### Directive
Copy the following lines character for character, covering every item from start to finish.

### Data for the task
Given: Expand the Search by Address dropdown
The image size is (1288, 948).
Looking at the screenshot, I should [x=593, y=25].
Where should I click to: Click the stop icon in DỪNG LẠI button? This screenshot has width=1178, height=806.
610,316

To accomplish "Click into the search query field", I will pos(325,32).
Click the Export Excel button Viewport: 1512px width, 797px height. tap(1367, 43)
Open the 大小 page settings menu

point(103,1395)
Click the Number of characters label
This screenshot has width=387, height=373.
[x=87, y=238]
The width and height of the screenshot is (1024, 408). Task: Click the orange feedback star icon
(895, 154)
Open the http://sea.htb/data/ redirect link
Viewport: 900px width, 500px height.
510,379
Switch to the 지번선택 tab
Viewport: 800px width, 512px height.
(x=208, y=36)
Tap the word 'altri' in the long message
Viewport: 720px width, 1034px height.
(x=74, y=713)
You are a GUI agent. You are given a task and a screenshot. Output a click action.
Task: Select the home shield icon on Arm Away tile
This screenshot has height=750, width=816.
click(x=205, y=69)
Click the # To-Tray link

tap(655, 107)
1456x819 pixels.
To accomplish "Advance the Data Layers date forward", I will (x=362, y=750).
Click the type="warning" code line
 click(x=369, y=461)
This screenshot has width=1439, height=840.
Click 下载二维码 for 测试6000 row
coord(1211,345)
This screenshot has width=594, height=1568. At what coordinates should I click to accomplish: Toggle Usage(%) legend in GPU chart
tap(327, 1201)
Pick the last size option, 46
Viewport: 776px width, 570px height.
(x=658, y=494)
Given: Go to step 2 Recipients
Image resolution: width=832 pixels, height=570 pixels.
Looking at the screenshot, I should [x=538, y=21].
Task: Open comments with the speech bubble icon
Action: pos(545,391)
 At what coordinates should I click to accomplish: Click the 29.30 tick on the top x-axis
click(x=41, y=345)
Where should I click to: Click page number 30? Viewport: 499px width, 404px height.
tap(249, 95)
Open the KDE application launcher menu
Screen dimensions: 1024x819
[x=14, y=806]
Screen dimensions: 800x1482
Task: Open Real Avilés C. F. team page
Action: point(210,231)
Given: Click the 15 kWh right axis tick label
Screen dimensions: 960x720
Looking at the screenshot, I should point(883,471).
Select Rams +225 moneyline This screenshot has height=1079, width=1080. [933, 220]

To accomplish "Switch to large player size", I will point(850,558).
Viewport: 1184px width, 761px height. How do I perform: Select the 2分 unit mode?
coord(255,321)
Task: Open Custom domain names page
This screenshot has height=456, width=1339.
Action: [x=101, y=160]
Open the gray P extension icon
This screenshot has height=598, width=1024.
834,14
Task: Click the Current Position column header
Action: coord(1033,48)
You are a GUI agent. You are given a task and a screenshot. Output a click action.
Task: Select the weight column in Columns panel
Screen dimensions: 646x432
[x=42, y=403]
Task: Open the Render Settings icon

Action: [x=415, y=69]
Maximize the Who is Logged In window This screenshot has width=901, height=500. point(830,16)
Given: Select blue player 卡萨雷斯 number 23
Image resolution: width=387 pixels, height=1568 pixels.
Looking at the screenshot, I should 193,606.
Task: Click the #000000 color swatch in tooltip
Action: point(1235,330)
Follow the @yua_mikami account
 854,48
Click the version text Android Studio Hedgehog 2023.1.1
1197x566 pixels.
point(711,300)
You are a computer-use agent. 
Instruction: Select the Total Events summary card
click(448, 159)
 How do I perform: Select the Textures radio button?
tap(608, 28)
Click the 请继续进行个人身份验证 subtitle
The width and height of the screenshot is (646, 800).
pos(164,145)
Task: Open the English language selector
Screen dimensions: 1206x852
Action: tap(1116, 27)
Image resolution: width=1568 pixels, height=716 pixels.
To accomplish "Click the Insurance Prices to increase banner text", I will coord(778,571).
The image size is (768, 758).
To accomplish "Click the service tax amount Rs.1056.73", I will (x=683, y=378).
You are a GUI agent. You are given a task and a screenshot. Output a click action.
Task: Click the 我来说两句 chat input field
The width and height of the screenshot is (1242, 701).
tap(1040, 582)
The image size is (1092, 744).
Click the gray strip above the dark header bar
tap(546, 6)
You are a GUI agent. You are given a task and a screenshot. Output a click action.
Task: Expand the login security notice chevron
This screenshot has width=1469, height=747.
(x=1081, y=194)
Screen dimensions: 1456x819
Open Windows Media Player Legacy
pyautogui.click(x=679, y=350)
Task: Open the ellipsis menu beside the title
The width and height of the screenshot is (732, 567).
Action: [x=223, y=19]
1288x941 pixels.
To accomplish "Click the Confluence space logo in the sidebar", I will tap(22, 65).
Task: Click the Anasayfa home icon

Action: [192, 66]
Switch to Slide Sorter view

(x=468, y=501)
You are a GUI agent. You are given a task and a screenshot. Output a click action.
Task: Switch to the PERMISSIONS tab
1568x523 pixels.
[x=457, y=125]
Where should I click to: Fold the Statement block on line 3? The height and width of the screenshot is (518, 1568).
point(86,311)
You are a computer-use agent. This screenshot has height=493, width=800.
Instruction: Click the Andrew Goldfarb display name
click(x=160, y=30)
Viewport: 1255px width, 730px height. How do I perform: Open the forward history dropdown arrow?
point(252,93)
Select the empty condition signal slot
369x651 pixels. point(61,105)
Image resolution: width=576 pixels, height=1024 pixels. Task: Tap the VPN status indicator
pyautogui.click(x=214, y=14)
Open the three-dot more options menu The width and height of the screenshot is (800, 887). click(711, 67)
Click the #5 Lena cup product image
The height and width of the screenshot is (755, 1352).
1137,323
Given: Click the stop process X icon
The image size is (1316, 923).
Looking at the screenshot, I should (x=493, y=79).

### Complete response
Given: Expand the Search by Address dropdown
The image size is (1288, 948).
Looking at the screenshot, I should [x=593, y=25].
Where should I click to: Click the stop icon in DỪNG LẠI button? This screenshot has width=1178, height=806.
610,316

To accomplish "Click into the search query field", I will pos(325,32).
Click the Export Excel button Viewport: 1512px width, 797px height. tap(1367, 43)
Open the 大小 page settings menu

point(103,1395)
Click the Number of characters label
This screenshot has width=387, height=373.
[x=87, y=238]
The width and height of the screenshot is (1024, 408). Task: Click the orange feedback star icon
(895, 154)
Open the http://sea.htb/data/ redirect link
Viewport: 900px width, 500px height.
510,379
Switch to the 지번선택 tab
Viewport: 800px width, 512px height.
(x=208, y=36)
Tap the word 'altri' in the long message
Viewport: 720px width, 1034px height.
(x=74, y=713)
You are a GUI agent. You are given a task and a screenshot. Output a click action.
Task: Select the home shield icon on Arm Away tile
This screenshot has height=750, width=816.
click(x=205, y=69)
Click the # To-Tray link

tap(655, 107)
1456x819 pixels.
To accomplish "Advance the Data Layers date forward", I will (x=362, y=750).
Click the type="warning" code line
 click(x=369, y=461)
This screenshot has width=1439, height=840.
Click 下载二维码 for 测试6000 row
coord(1211,345)
This screenshot has width=594, height=1568. At what coordinates should I click to accomplish: Toggle Usage(%) legend in GPU chart
tap(327, 1201)
Pick the last size option, 46
Viewport: 776px width, 570px height.
(x=658, y=494)
Given: Go to step 2 Recipients
Image resolution: width=832 pixels, height=570 pixels.
Looking at the screenshot, I should [x=538, y=21].
Task: Open comments with the speech bubble icon
Action: pos(545,391)
 At what coordinates should I click to accomplish: Click the 29.30 tick on the top x-axis
click(x=41, y=345)
Where should I click to: Click page number 30? Viewport: 499px width, 404px height.
tap(249, 95)
Open the KDE application launcher menu
Screen dimensions: 1024x819
[x=14, y=806]
Screen dimensions: 800x1482
Task: Open Real Avilés C. F. team page
Action: point(210,231)
Given: Click the 15 kWh right axis tick label
Screen dimensions: 960x720
Looking at the screenshot, I should point(883,471).
Select Rams +225 moneyline This screenshot has height=1079, width=1080. [933, 220]

To accomplish "Switch to large player size", I will point(850,558).
Viewport: 1184px width, 761px height. How do I perform: Select the 2分 unit mode?
coord(255,321)
Task: Open Custom domain names page
This screenshot has height=456, width=1339.
Action: [x=101, y=160]
Open the gray P extension icon
This screenshot has height=598, width=1024.
834,14
Task: Click the Current Position column header
Action: coord(1033,48)
You are a GUI agent. You are given a task and a screenshot. Output a click action.
Task: Select the weight column in Columns panel
Screen dimensions: 646x432
[x=42, y=403]
Task: Open the Render Settings icon

Action: [x=415, y=69]
Maximize the Who is Logged In window This screenshot has width=901, height=500. point(830,16)
Given: Select blue player 卡萨雷斯 number 23
Image resolution: width=387 pixels, height=1568 pixels.
Looking at the screenshot, I should 193,606.
Task: Click the #000000 color swatch in tooltip
Action: point(1235,330)
Follow the @yua_mikami account
 854,48
Click the version text Android Studio Hedgehog 2023.1.1
1197x566 pixels.
point(711,300)
You are a computer-use agent. 
Instruction: Select the Total Events summary card
click(448, 159)
 How do I perform: Select the Textures radio button?
tap(608, 28)
Click the 请继续进行个人身份验证 subtitle
The width and height of the screenshot is (646, 800).
pos(164,145)
Task: Open the English language selector
Screen dimensions: 1206x852
Action: tap(1116, 27)
Image resolution: width=1568 pixels, height=716 pixels.
To accomplish "Click the Insurance Prices to increase banner text", I will coord(778,571).
The image size is (768, 758).
To accomplish "Click the service tax amount Rs.1056.73", I will (x=683, y=378).
You are a GUI agent. You are given a task and a screenshot. Output a click action.
Task: Click the 我来说两句 chat input field
The width and height of the screenshot is (1242, 701).
tap(1040, 582)
The image size is (1092, 744).
Click the gray strip above the dark header bar
tap(546, 6)
You are a GUI agent. You are given a task and a screenshot. Output a click action.
Task: Expand the login security notice chevron
This screenshot has width=1469, height=747.
(x=1081, y=194)
Screen dimensions: 1456x819
Open Windows Media Player Legacy
pyautogui.click(x=679, y=350)
Task: Open the ellipsis menu beside the title
The width and height of the screenshot is (732, 567).
Action: [x=223, y=19]
1288x941 pixels.
To accomplish "Click the Confluence space logo in the sidebar", I will tap(22, 65).
Task: Click the Anasayfa home icon

Action: [192, 66]
Switch to Slide Sorter view

(x=468, y=501)
You are a GUI agent. You are given a task and a screenshot. Output a click action.
Task: Switch to the PERMISSIONS tab
1568x523 pixels.
[x=457, y=125]
Where should I click to: Fold the Statement block on line 3? The height and width of the screenshot is (518, 1568).
point(86,311)
You are a computer-use agent. This screenshot has height=493, width=800.
Instruction: Click the Andrew Goldfarb display name
click(x=160, y=30)
Viewport: 1255px width, 730px height. How do I perform: Open the forward history dropdown arrow?
point(252,93)
Select the empty condition signal slot
369x651 pixels. point(61,105)
Image resolution: width=576 pixels, height=1024 pixels. Task: Tap the VPN status indicator
pyautogui.click(x=214, y=14)
Open the three-dot more options menu The width and height of the screenshot is (800, 887). click(711, 67)
Click the #5 Lena cup product image
The height and width of the screenshot is (755, 1352).
1137,323
Given: Click the stop process X icon
The image size is (1316, 923).
Looking at the screenshot, I should (x=493, y=79).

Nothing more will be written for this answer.